***** Data provided

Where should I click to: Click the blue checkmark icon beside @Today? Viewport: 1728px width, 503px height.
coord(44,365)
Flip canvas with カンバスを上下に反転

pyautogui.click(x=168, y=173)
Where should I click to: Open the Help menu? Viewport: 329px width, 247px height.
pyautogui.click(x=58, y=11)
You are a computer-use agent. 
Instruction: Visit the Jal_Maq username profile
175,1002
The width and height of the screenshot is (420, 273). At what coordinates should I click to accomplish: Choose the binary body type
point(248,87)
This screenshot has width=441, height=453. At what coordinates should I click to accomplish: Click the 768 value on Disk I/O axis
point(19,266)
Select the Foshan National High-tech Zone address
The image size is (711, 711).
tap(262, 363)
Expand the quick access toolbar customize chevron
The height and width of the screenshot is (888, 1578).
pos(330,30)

**********

Pick out each line in the rows above that contains the word "what" and copy those lines out in full. Case counts.

The width and height of the screenshot is (420, 273). At what coordinates should I click to accomplish: Choose the binary body type
This screenshot has width=441, height=453. At what coordinates should I click to accomplish: Click the 768 value on Disk I/O axis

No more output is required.